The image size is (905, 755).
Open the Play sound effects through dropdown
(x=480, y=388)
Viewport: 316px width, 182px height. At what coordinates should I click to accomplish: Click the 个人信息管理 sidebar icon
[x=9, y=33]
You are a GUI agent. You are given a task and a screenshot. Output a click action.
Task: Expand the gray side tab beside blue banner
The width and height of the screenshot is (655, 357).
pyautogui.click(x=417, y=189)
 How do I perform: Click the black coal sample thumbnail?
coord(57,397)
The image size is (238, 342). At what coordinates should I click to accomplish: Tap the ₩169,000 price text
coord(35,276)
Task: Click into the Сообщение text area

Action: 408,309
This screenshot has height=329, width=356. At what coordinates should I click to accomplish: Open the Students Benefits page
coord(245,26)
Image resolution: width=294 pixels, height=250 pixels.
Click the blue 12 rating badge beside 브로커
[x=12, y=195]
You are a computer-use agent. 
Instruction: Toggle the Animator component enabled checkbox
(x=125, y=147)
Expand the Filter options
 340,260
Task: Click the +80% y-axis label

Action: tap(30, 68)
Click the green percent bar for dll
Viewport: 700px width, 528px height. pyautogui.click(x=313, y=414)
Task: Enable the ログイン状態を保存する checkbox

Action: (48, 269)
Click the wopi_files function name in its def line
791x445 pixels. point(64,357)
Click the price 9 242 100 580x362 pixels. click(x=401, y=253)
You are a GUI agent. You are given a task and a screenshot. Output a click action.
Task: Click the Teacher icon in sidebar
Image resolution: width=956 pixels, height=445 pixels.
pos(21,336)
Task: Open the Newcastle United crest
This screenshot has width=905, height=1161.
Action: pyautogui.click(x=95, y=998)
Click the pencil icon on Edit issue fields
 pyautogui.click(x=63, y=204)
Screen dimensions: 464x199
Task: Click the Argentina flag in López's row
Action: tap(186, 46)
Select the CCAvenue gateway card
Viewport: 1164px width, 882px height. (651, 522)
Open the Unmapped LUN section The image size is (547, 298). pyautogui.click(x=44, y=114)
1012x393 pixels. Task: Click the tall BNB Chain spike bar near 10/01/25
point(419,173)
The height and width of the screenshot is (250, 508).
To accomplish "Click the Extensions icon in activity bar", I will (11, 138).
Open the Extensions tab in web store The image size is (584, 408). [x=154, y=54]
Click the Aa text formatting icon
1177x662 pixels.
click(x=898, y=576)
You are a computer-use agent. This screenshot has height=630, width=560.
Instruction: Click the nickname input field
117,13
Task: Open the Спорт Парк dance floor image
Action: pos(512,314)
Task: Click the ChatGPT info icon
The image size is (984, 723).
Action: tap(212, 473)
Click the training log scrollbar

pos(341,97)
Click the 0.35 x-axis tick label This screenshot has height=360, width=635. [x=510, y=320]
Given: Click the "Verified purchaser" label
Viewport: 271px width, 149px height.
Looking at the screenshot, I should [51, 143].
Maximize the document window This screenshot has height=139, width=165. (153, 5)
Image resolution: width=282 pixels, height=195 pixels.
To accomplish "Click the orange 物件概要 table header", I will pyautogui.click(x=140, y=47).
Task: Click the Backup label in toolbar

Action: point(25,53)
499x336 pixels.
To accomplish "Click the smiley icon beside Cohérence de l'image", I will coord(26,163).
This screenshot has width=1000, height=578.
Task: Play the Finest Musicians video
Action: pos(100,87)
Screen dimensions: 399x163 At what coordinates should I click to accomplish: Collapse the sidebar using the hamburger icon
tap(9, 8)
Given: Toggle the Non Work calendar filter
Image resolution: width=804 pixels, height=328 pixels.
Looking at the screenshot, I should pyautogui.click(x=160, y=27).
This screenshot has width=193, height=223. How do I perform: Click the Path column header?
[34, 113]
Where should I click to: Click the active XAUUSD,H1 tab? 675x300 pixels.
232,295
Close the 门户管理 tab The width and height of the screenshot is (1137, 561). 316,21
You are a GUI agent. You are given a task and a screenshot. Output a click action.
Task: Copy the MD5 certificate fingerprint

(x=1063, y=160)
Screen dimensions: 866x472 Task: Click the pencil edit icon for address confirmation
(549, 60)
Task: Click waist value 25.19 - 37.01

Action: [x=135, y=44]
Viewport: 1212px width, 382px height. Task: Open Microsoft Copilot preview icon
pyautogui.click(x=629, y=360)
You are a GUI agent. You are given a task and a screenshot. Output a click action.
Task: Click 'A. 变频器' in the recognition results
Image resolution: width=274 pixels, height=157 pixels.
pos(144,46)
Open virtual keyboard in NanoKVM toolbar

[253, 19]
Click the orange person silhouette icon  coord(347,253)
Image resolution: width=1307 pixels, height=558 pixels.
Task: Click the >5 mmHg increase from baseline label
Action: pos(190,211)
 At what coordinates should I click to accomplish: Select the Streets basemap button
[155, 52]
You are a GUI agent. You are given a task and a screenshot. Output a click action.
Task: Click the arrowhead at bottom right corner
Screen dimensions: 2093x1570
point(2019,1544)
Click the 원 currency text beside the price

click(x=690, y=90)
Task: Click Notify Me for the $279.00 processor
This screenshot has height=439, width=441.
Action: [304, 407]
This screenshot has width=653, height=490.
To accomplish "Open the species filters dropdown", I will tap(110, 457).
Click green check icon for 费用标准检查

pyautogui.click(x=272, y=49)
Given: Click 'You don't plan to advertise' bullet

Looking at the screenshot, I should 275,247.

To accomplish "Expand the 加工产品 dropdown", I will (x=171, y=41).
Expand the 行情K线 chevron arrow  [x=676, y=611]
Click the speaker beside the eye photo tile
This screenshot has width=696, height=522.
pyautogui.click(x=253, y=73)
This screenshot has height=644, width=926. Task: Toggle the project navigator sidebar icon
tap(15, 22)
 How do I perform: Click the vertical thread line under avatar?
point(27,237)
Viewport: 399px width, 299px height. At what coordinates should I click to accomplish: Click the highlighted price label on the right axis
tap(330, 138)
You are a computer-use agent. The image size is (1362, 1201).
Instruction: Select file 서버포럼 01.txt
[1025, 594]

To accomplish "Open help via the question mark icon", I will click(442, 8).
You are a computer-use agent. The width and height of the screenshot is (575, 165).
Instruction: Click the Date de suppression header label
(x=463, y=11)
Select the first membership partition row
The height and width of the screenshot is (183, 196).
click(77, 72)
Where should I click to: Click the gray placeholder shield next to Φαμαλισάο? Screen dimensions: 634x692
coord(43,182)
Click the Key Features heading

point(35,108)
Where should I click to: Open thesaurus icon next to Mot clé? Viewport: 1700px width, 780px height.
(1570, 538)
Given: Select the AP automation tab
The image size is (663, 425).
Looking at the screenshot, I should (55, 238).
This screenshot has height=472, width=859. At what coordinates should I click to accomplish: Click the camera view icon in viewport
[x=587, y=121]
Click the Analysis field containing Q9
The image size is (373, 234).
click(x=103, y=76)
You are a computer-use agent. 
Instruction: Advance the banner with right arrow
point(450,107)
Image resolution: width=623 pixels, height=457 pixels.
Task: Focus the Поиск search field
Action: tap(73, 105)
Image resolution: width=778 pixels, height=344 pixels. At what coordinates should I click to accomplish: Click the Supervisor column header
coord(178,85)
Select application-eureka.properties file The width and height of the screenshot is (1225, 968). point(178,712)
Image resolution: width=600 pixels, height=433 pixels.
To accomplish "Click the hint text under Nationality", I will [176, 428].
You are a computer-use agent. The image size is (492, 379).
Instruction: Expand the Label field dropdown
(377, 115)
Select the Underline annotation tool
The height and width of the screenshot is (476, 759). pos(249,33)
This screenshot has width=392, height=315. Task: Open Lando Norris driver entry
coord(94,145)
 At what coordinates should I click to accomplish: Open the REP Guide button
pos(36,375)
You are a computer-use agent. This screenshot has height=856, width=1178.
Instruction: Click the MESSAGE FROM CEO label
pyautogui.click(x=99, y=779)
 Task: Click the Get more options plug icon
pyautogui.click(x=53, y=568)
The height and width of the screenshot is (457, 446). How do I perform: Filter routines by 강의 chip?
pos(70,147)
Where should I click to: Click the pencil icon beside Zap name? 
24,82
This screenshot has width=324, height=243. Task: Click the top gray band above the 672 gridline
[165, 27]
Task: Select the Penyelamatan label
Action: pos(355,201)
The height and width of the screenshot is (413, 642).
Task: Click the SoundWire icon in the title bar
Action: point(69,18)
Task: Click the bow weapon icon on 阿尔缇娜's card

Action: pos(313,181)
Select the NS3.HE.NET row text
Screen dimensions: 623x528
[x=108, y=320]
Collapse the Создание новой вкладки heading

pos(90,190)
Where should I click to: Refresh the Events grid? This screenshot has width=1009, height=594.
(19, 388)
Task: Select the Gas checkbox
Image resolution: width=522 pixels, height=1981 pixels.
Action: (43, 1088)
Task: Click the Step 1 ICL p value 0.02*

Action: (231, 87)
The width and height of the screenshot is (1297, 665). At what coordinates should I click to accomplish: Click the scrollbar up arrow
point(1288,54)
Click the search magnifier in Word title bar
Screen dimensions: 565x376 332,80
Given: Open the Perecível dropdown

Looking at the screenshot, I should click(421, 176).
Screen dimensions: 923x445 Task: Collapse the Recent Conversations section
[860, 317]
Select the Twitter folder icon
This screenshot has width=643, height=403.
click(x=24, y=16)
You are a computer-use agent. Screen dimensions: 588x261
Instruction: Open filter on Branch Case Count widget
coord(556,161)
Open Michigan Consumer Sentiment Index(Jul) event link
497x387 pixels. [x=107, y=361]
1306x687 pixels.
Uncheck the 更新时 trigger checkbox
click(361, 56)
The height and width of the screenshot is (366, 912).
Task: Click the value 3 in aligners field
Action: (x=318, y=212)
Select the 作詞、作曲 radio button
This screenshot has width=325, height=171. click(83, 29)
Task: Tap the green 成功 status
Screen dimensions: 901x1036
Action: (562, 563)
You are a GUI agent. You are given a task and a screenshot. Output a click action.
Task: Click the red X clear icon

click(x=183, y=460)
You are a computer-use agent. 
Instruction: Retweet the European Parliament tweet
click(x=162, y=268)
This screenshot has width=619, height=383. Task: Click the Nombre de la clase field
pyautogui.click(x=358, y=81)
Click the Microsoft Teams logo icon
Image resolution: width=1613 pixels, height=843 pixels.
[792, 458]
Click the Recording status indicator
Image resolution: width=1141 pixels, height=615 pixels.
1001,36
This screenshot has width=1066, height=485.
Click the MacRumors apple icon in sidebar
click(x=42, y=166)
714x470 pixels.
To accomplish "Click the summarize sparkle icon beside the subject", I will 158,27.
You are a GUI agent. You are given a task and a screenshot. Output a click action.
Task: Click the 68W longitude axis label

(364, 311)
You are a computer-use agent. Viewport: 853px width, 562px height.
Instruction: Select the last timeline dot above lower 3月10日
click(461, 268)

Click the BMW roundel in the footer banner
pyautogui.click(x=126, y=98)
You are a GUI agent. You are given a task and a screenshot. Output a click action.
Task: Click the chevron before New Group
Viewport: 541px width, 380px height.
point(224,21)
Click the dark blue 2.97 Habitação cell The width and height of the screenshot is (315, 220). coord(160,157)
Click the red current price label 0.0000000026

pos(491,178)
########################################
• **ASSIGNED TASK**
From the first line of the material above down to the line with "Task: Click the Teacher icon in sidebar", output each line exactly; include both of those lines and add no others.

• **OUTPUT OF THE TASK**
The image size is (905, 755).
Open the Play sound effects through dropdown
(x=480, y=388)
Viewport: 316px width, 182px height. At what coordinates should I click to accomplish: Click the 个人信息管理 sidebar icon
[x=9, y=33]
You are a GUI agent. You are given a task and a screenshot. Output a click action.
Task: Expand the gray side tab beside blue banner
The width and height of the screenshot is (655, 357).
pyautogui.click(x=417, y=189)
 How do I perform: Click the black coal sample thumbnail?
coord(57,397)
The image size is (238, 342). At what coordinates should I click to accomplish: Tap the ₩169,000 price text
coord(35,276)
Task: Click into the Сообщение text area

Action: 408,309
This screenshot has height=329, width=356. At what coordinates should I click to accomplish: Open the Students Benefits page
coord(245,26)
Image resolution: width=294 pixels, height=250 pixels.
Click the blue 12 rating badge beside 브로커
[x=12, y=195]
You are a computer-use agent. 
Instruction: Toggle the Animator component enabled checkbox
(x=125, y=147)
Expand the Filter options
 340,260
Task: Click the +80% y-axis label

Action: tap(30, 68)
Click the green percent bar for dll
Viewport: 700px width, 528px height. pyautogui.click(x=313, y=414)
Task: Enable the ログイン状態を保存する checkbox

Action: (48, 269)
Click the wopi_files function name in its def line
791x445 pixels. point(64,357)
Click the price 9 242 100 580x362 pixels. click(x=401, y=253)
You are a GUI agent. You are given a task and a screenshot. Output a click action.
Task: Click the Teacher icon in sidebar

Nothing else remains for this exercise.